Jika penyakit badan yang tidak dapat lagi diobati, akan berakhir dengan maut, akan tetapi penyakit hati tidak ada obatnya kecuali berlindung kepada Allah subhanahu wata’ala serta mengikuti petunjuk-Nya, sebagaimana firman-Nya,
وَاَمَّا مَنۡ خَافَ مَقَامَ رَبِّهٖ وَ نَهَى النَّفۡسَ عَنِ الۡهَوٰىۙ ٤٠ فَاِنَّ الۡجَـنَّةَ هِىَ الۡمَاۡوٰىؕ ٤١
Artinya : “Dan adapun orang-orang yang takut kepada kebesaran Tuhannya dan menahan diri dari (keinginan) hawa nafsunya, maka sungguh, surgalah tempat tinggal-(nya).” (QS. An-Naziat : 40-41)
Cara paling mujarab mengobati penyakit hati (mujahadah) adalah dengan teguh memegang pendirian. Jika telah diputuskan untuk meninggalkan syahwat yang tidak Allah ridhoi, langsung jadikan sebagai pendirian.
Jika bertemu halangan atau godaan tandanya perjuangan akan sengit. Halangan bukanlah bala, melainkan cobaan dari Allah subhanahu wata’ala. Apabila sekali mengikuti godaan maka akan selamanya tidak akan pernah sampai pada tujuan, dan rusak dan binasalah diri.
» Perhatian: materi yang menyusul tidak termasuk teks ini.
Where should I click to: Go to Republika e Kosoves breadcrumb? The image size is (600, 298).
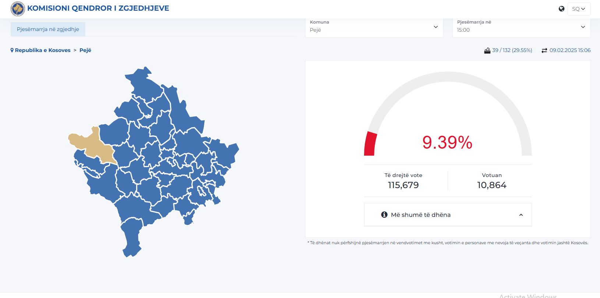click(x=43, y=50)
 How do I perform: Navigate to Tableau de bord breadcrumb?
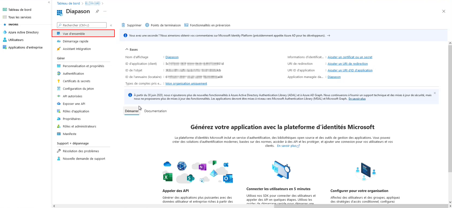(68, 3)
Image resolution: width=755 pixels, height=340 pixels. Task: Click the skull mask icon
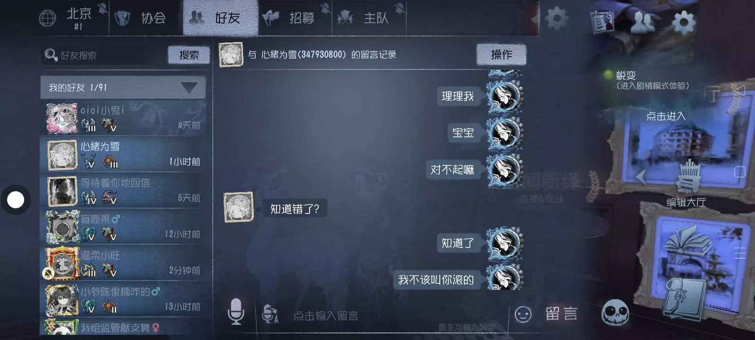coord(615,313)
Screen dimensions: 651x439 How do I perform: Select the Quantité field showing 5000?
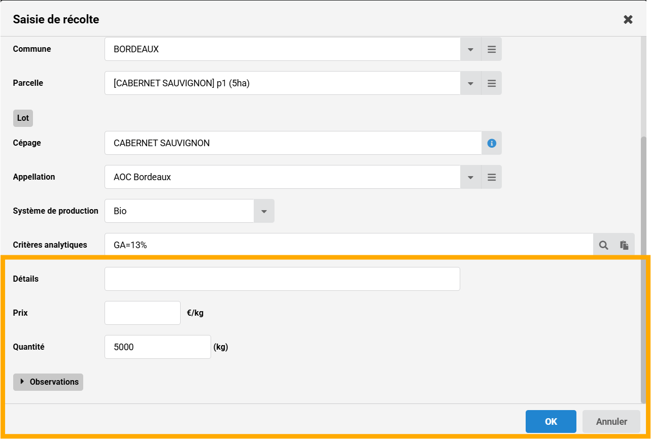pos(157,347)
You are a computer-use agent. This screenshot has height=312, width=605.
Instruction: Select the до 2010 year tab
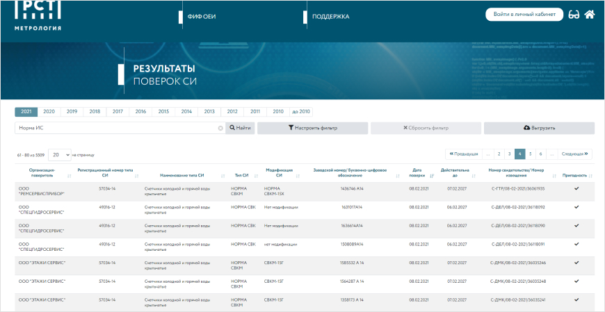click(301, 111)
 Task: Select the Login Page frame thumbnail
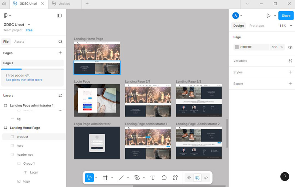click(97, 100)
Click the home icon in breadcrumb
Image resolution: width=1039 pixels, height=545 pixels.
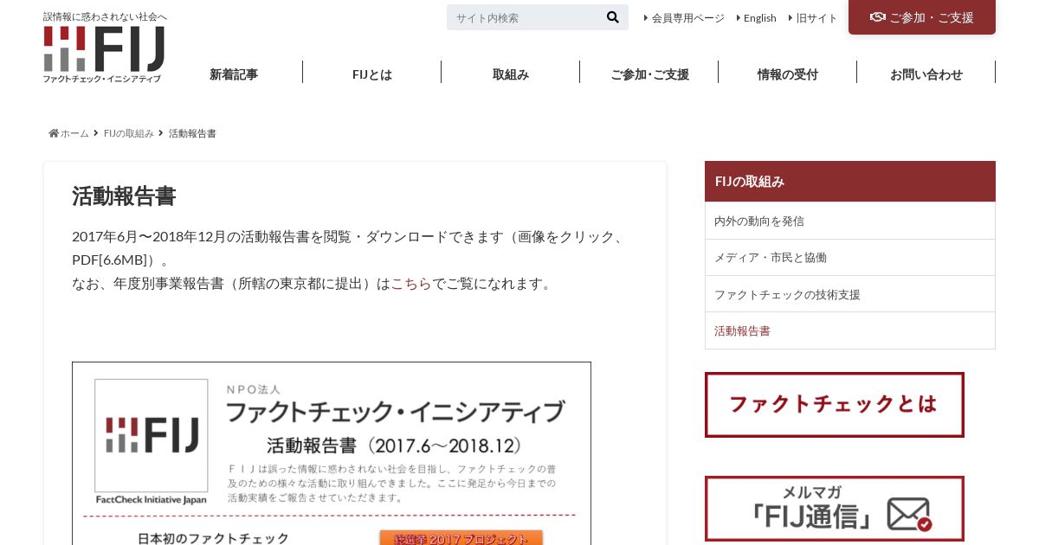(54, 133)
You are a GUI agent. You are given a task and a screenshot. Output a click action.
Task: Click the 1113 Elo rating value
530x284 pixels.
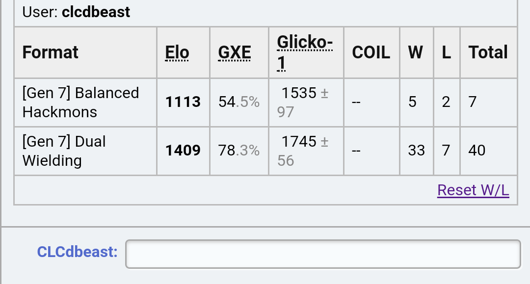[183, 102]
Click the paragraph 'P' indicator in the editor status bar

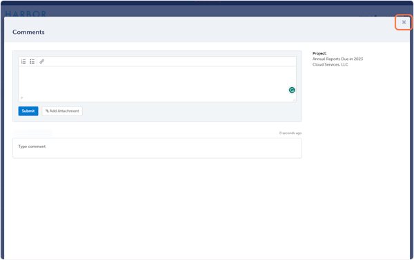point(21,98)
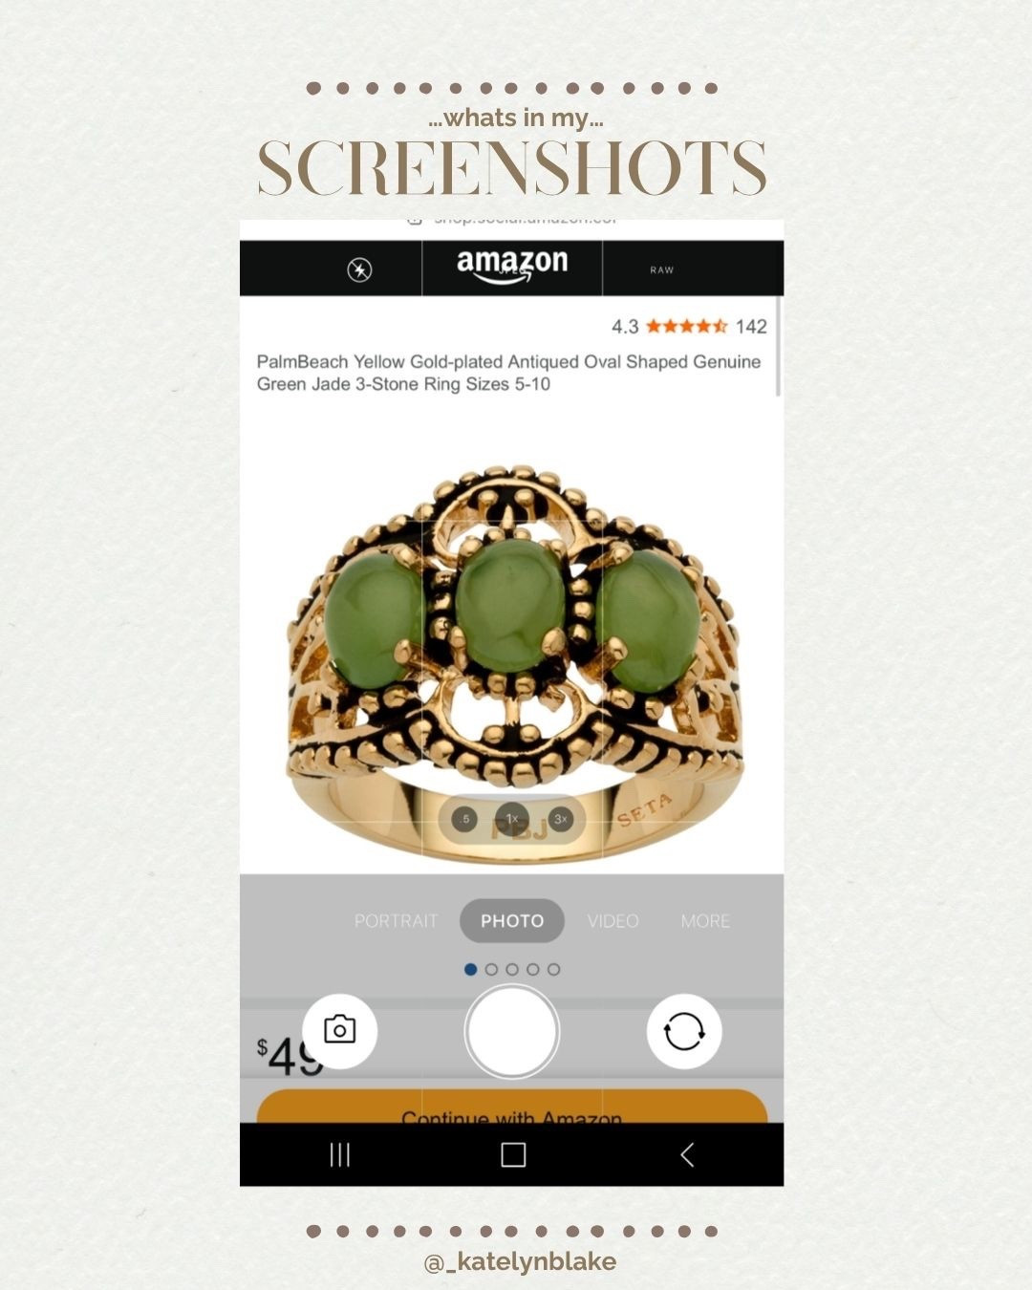Viewport: 1032px width, 1290px height.
Task: Select the fifth image carousel dot
Action: [x=553, y=969]
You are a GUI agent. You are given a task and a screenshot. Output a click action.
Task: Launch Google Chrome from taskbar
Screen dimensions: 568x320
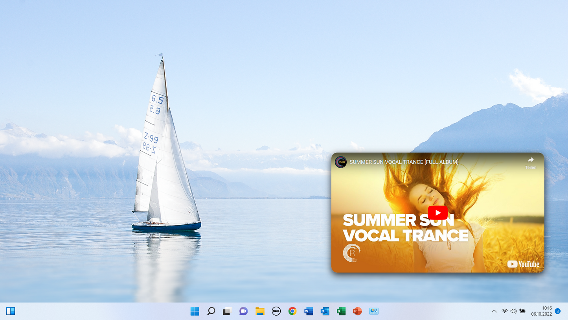(292, 311)
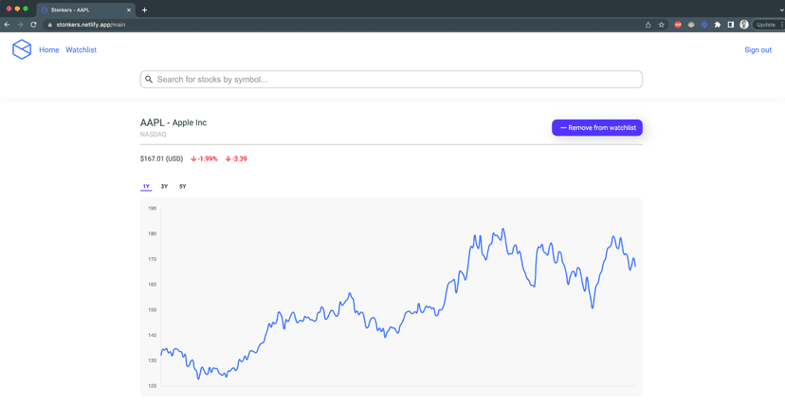Click the red adblock extension icon
785x408 pixels.
[x=678, y=25]
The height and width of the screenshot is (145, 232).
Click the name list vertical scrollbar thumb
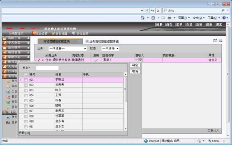coord(125,89)
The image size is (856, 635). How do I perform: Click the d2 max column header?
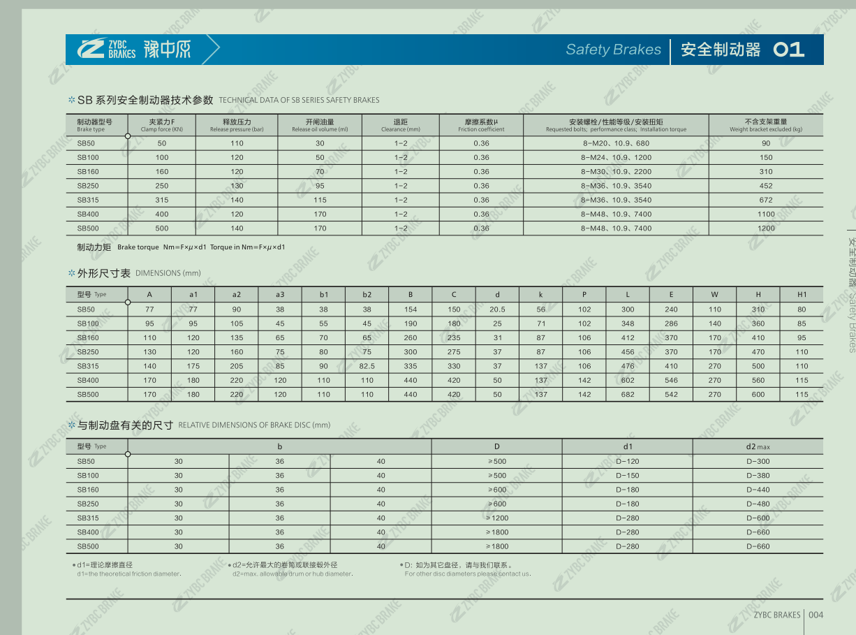[x=758, y=446]
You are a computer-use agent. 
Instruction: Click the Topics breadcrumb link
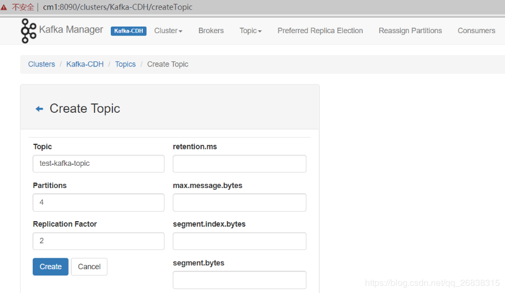point(125,64)
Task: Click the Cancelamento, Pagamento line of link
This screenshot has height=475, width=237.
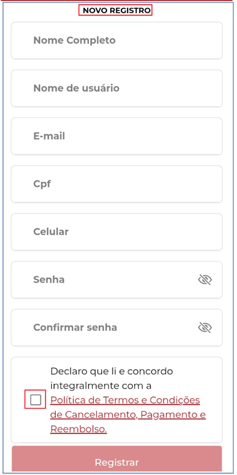Action: tap(128, 414)
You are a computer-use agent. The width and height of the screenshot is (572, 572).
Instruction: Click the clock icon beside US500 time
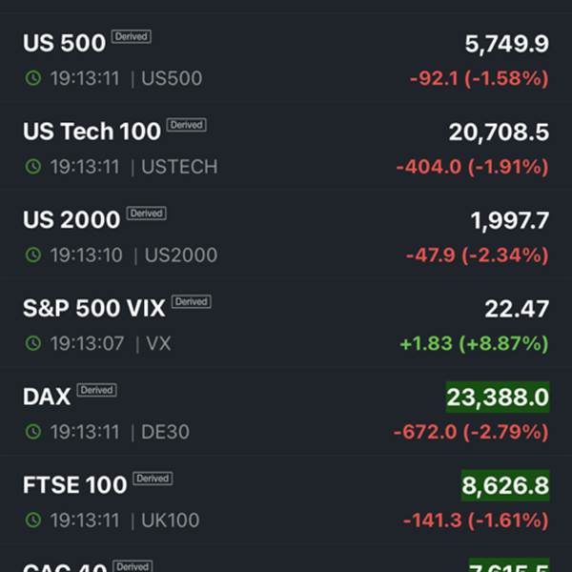[33, 78]
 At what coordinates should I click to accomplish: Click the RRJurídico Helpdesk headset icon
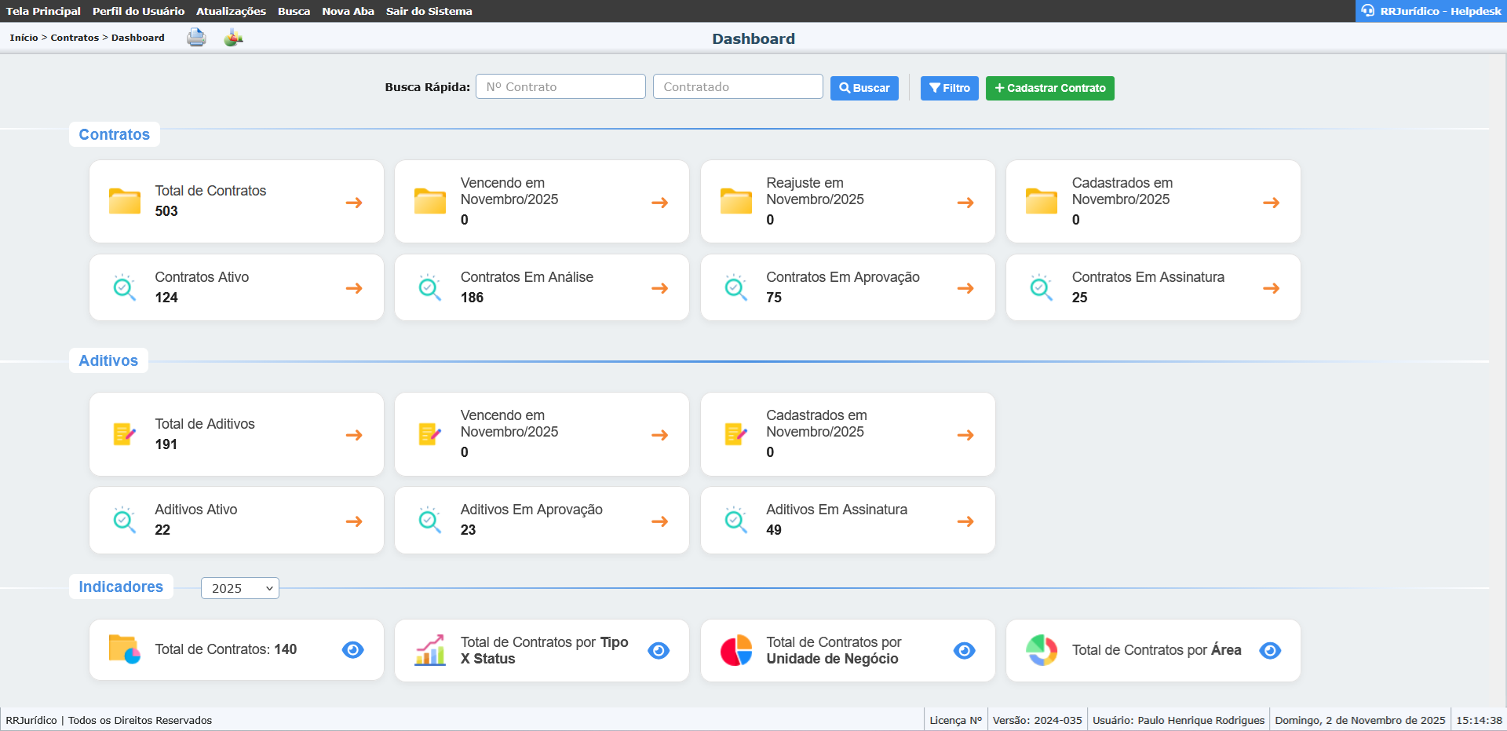pos(1368,11)
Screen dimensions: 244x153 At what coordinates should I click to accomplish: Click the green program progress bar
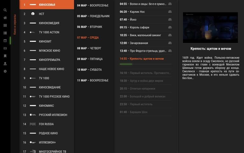click(x=126, y=64)
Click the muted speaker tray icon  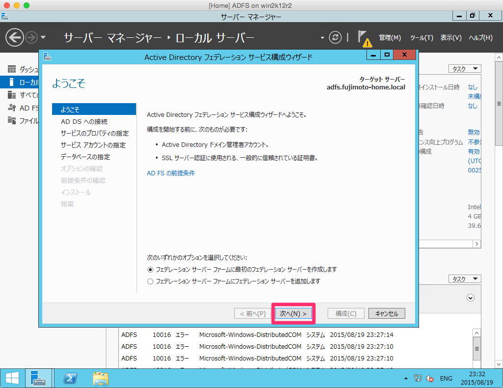coord(430,378)
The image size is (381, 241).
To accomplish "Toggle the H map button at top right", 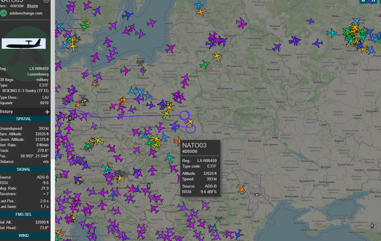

Beberapa cara mujahadah melawan ataupun menghilangkan penyakit hati dalam islam diantaranya :
- Muhasahah diri, yaitu sebuah kemauan dari dalam diri untuk mencari tahu apa saja kekurangan dan kelemahan diri sendiri. Timbulnya kemauan ini sendiri adalah sesuatu yang telah Allah kehendaki atas diri kita, untuk menjadikan kita menjadi orang yang lebih baik. Apabila telah mengetahui kekurangan diri maka akan berusaha untuk mengobatinya, sebaliknya kebanyakan orang justru berada pada kondisi 3 golongan manusia menurut Imam Al-Ghazali, yaitu tidak tahu apa yang dia tidak ketahui, tidak mau tahu, atau tidak mau mengakui kekurangan diri sendiri. Kuman di seberang lautan tampak, gajah di pelupuk mata tidak tampak.
- Selalu belajar, baik kepada orang tua maupun orang yang lebih tua yang lebih banyak pengalamannya, orang yang lebih alim yang mengetahui sifat-sifat baik dan buruk supaya bisa mengukur diri kita. Begitu pula dengan para guru-guru yang dapat menunjukkan kekurangan diri dan mengobatinya, serta sahabat yang setia, jujur dan taat beragama, dan sudi memperingatkan kita jika ada kesalahan.
- Bersabar atas celaan orang lain, terutama musuh atau orang yang membenci kita, karena dari merekalah kita bisa mengetahui dengan tepat apa-apa saja kekurangan kita. Sebagai manusia wajib memegang teguh kaidah ini, “Saya manusia sebab itu saya mesti ada kesalahan, kadang-kadang disengaja, kadang-kadang lupa.”
- Banyak bergaul, sebab pergaulan dapat membuat orang insaf atas kekurangan yang ada pada dirinya. Orang Mukmin adalah kaca perbandingan dari orang Mukmin yang lainnya.
Demikianlah sahabat pembaca semua, artikel singkat mengenai macam-macam penyakit hati dalam islam, menurut perspektif Al Quran dan hadits, serta cara menghilangkan penyakit hati dalam islam. Semoga artikel ini bisa bermanfaat untuk penulis secara pribadi dan sahabat pembaca semua pada umumnya.
Dengan mengetahuinya maka kita sama-sama bisa mulai mengenali penyakit hati ini, dan bisa mulai berusaha untuk bisa mengatasi serta mengontrolnya, agar spritualitas kita menjadi lebih baik lagi. Harapannya tentu saja, kita bermunajat kepada Allah subhanahu wata’ala agar akhlak kita menjadi lebih baik menuju akhlakul karimah sebagaimana yang diharapkan junjungan kita, nabi Muhammad shallallaahu ‘alaihi wassalam.
Aamin allahumma aamiin. Barakallahu fiikum.